* [Selected text]
Earlier this year, some several months ago, the U.S. Congress passed some important immigration legislation that has essentially cleared the way to move on the visa waiver program. Of course, we're talking about Washington, and nothing ever happens overnight there, but we can really see the road ahead. And while we see we've got a lot of things to deal with -- a lot of issues that we've got to work together with the Korean immigration authorities, the Korean Foreign Ministry -- we can see that it is possible. I mean, it is ambitious. But I think it is possible that by the end of '08, a Korean citizen can get on a Boeing 787 -- right Bill, that will happen? -- and fly off to Honolulu or San Francisco or wherever and not have to stop at Sandy Vershbow's office to get a visa. So, I think it is a vision that is really, really quite realizable, even in '08. And so I can see that all the hard work that Sandy and his team have put into it in these last couple of years and the advocacy, the very important advocacy of the U.S. Chamber, the American Chamber here, is really leading to some results. It's a pleasure to see that moving ahead as we move to the end of '07.

Similarly, the FTA, which I know is an issue very dear to everyone's heart here, has also moved ahead. And there is no institution that has been more helpful in getting that issue to move than the American Chamber. And I have to commend you all for getting this done, because I have no doubt at all that this is a very, very important development for Korea. But I also have no doubt that it is an important development for the United States. It's one of our biggest -- it is probably our biggest FTA -- that we've done in some fifteen years. I know it's very big for Korea, and we're going to get through this.

Now, I know that the AmCham has done a lot of work here with Korean business associations, and I think the educational effort here in Korea has really advanced a long way since I was here three years ago. But, we are getting going on that educational effort in Washington, and I know the AmCham door knock team was very important in that regard. You know, it was quite interesting to see the AmCham door knock committee, because often when you see AmChams come back to Washington, they come to Washington to complain about how they are getting treated out there. This AmCham didn't come back to Washington to complain about what's gone on in Korea. They came back to praise what's going on in Korea and urge the U.S. Congress to understand that and to try and get us closer together. Now, obviously we've got some issues ahead to get through ratification. I know the Korean government wants to get this ratified very soon. In the U.S. government, we also want to move on this. We have some issues we have to work on together, and I think we can because this is an FTA that makes sense for both parties. So, I think we are going to get there.

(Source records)
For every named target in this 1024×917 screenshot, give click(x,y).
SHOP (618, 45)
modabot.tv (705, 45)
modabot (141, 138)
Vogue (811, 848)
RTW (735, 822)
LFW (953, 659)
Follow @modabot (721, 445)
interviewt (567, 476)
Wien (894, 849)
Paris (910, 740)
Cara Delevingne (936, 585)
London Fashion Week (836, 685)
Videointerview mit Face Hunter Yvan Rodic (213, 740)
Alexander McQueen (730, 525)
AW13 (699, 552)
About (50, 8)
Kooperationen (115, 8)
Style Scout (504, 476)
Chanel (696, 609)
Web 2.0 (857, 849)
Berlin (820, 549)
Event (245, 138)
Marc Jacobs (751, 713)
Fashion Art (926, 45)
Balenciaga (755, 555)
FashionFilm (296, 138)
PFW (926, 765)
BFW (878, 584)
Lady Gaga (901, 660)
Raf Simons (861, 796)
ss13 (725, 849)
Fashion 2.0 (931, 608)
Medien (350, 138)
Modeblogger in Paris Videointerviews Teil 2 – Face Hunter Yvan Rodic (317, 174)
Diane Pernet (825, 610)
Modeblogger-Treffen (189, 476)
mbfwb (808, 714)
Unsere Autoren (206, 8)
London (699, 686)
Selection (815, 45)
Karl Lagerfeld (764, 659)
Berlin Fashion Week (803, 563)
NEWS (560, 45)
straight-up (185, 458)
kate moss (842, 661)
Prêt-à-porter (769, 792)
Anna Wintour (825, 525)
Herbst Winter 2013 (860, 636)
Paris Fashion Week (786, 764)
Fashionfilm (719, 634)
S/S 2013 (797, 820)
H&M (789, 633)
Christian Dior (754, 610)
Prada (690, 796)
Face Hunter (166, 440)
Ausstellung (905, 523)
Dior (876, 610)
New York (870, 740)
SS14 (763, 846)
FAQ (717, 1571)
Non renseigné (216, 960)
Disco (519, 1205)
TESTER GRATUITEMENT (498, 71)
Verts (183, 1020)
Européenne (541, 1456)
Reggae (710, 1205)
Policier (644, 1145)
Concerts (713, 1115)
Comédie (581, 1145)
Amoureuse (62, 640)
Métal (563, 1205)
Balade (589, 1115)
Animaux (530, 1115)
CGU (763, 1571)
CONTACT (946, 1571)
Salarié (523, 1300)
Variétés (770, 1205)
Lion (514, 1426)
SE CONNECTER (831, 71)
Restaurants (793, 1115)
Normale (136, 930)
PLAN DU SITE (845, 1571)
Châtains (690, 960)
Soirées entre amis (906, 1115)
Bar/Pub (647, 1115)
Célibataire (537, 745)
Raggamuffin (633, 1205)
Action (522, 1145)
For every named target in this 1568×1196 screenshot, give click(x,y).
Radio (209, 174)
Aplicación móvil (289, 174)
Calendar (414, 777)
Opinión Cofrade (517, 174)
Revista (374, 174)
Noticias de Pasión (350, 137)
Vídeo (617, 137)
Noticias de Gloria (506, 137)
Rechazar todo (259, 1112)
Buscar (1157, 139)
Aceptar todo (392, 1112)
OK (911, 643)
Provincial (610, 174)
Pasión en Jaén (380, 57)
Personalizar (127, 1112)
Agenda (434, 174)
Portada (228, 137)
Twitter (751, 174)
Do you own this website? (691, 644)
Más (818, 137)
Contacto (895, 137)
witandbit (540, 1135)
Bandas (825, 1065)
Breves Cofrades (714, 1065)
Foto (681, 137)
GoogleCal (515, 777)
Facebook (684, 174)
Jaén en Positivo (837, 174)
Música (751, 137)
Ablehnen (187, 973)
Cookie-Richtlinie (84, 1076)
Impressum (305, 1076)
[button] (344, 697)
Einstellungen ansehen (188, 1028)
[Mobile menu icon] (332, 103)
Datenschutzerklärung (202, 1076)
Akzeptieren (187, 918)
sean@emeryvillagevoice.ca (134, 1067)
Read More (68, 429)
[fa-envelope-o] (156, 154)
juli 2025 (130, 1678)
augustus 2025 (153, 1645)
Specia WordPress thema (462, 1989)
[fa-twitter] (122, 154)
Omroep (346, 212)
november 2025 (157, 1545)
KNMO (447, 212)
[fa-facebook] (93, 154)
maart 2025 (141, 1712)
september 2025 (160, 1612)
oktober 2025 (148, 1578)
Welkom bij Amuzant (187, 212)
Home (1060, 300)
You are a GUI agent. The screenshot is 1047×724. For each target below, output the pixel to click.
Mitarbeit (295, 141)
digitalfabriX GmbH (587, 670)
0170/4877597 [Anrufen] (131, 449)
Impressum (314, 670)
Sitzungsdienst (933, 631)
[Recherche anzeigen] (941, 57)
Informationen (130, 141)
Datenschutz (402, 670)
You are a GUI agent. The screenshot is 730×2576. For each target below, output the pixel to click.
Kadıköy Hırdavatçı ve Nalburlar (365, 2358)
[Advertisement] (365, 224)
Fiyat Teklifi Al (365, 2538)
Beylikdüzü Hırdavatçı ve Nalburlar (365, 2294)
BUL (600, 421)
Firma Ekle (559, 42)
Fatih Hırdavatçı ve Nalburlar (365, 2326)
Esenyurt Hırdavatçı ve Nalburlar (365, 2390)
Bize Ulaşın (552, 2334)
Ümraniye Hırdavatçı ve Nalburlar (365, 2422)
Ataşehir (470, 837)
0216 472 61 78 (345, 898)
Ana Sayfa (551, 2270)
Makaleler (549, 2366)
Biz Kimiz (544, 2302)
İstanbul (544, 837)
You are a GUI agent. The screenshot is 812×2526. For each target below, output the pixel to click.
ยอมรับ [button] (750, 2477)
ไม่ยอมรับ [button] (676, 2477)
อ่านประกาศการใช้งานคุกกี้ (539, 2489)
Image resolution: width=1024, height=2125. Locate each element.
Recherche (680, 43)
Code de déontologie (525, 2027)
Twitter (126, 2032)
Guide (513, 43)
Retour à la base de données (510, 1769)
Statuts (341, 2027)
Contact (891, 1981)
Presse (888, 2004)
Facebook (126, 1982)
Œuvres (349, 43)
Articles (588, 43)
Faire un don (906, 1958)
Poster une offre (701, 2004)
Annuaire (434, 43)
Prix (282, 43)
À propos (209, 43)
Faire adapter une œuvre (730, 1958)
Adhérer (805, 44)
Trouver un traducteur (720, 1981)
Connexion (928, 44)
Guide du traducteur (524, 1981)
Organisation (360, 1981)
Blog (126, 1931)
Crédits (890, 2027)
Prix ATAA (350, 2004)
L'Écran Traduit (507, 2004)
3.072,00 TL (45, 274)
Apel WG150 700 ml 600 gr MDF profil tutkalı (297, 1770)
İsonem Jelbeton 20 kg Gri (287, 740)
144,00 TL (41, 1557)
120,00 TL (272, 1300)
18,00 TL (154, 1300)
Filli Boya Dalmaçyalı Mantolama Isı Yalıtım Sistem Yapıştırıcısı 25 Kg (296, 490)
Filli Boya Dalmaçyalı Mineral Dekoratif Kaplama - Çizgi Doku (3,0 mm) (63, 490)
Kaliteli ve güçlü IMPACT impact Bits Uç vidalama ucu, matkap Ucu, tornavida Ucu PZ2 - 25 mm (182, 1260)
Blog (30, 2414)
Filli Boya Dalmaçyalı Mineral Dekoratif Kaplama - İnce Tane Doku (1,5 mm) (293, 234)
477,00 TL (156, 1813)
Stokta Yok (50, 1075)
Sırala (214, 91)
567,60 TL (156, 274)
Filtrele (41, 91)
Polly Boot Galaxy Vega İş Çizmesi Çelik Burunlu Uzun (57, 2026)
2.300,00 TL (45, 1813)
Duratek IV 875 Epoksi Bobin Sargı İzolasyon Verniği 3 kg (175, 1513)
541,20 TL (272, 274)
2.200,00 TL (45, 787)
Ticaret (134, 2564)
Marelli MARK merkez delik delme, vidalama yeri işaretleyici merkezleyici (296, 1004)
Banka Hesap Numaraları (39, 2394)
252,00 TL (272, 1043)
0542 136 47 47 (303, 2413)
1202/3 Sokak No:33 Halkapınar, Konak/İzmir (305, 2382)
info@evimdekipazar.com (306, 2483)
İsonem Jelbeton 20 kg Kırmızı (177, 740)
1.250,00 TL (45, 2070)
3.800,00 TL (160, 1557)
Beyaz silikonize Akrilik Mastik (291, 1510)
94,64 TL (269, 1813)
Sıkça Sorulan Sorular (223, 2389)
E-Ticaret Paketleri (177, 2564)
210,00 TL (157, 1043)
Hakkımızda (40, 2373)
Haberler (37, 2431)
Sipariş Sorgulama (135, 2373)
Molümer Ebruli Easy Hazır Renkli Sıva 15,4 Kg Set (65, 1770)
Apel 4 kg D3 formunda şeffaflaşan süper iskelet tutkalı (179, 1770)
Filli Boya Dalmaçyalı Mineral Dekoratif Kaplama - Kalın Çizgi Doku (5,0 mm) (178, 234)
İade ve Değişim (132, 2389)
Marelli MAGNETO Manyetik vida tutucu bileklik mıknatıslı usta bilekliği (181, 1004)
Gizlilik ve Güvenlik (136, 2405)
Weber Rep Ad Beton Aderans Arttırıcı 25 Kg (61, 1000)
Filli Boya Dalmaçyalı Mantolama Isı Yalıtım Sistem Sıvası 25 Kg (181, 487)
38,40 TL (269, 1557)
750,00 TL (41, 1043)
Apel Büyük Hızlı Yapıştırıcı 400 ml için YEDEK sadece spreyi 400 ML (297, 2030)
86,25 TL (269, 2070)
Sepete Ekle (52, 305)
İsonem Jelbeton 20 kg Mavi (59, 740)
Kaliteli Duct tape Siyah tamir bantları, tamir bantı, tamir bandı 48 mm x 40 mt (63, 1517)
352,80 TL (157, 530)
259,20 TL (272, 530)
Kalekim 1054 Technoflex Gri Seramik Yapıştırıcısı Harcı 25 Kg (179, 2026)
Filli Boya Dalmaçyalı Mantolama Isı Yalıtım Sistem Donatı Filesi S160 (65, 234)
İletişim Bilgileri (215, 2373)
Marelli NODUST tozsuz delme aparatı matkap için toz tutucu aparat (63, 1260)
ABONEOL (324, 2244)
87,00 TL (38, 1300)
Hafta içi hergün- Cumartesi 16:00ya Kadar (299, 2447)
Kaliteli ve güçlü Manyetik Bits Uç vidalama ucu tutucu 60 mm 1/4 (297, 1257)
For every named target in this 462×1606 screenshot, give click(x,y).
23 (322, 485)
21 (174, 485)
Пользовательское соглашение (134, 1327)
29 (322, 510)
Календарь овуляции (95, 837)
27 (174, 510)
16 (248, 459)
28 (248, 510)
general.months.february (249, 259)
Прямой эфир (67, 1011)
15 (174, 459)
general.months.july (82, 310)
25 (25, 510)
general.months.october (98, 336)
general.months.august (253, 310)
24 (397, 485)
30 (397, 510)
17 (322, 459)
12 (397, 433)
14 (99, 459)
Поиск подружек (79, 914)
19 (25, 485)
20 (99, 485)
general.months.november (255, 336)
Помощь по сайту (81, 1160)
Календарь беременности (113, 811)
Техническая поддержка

* [Work required]
Reproduce the part of the remarks on the visa waiver program and the FTA, starting at "Similarly, the FTA, which" and ending at "get through this.".

* [Output for this task]
Similarly, the FTA, which I know is an issue very dear to everyone's heart here, has also moved ahead. And there is no institution that has been more helpful in getting that issue to move than the American Chamber. And I have to commend you all for getting this done, because I have no doubt at all that this is a very, very important development for Korea. But I also have no doubt that it is an important development for the United States. It's one of our biggest -- it is probably our biggest FTA -- that we've done in some fifteen years. I know it's very big for Korea, and we're going to get through this.